-- Task directions --
Reproduce exactly, from the line containing "Where should I click to: Click the Undo", every line down to the end of the data below.
※ ※ ※
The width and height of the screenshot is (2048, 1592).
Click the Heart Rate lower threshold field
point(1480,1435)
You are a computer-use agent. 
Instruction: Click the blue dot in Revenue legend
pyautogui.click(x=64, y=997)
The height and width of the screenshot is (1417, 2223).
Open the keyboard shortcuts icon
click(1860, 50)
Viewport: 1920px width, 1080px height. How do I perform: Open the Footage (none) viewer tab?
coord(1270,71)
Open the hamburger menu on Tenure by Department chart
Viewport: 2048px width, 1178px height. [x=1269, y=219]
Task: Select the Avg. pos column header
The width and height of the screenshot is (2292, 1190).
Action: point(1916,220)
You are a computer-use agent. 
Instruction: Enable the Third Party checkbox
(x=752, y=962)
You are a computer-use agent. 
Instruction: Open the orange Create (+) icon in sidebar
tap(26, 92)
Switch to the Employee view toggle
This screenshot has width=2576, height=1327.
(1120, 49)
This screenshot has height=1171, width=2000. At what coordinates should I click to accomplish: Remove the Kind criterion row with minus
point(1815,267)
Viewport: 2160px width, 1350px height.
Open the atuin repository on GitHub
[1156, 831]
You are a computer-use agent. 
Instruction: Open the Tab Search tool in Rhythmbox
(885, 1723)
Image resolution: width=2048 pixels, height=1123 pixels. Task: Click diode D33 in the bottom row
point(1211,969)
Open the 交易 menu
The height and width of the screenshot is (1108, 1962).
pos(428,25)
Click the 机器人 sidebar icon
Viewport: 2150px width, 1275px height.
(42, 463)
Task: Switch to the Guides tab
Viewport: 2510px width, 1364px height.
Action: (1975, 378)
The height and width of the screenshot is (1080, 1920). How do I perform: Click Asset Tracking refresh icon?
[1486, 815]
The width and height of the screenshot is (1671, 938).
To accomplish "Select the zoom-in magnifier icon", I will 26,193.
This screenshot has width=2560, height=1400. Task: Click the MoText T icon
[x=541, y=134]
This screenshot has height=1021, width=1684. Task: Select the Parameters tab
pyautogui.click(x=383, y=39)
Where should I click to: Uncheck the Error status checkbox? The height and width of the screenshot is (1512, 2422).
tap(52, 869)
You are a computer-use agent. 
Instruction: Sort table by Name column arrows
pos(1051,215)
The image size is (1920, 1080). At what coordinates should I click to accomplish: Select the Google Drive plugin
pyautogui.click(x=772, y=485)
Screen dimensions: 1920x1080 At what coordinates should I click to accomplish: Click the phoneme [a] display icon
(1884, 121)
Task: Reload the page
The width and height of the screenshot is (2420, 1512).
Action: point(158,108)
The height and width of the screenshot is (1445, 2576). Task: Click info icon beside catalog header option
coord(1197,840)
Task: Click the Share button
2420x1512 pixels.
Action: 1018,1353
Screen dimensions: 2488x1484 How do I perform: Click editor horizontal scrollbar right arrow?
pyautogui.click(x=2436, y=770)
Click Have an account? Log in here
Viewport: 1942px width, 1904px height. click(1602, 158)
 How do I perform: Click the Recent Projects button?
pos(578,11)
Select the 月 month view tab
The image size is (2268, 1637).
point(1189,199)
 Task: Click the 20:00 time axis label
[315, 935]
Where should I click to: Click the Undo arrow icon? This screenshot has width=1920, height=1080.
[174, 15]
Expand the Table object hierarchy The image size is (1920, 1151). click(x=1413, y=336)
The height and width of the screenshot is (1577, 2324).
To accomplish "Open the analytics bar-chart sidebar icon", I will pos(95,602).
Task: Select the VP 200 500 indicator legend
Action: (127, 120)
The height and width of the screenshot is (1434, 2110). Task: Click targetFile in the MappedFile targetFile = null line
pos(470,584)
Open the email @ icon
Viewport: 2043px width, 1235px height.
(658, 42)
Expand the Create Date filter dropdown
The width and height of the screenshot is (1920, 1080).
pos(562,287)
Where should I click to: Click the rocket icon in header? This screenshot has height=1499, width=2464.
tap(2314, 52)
※ ※ ※
-- Your response --
Where should I click to: Click the Undo arrow icon? This screenshot has width=1920, height=1080.
[174, 15]
Expand the Table object hierarchy The image size is (1920, 1151). click(x=1413, y=336)
The height and width of the screenshot is (1577, 2324).
To accomplish "Open the analytics bar-chart sidebar icon", I will pos(95,602).
Task: Select the VP 200 500 indicator legend
Action: (127, 120)
The height and width of the screenshot is (1434, 2110). Task: Click targetFile in the MappedFile targetFile = null line
pos(470,584)
Open the email @ icon
Viewport: 2043px width, 1235px height.
(658, 42)
Expand the Create Date filter dropdown
The width and height of the screenshot is (1920, 1080).
pos(562,287)
Where should I click to: Click the rocket icon in header? This screenshot has height=1499, width=2464.
tap(2314, 52)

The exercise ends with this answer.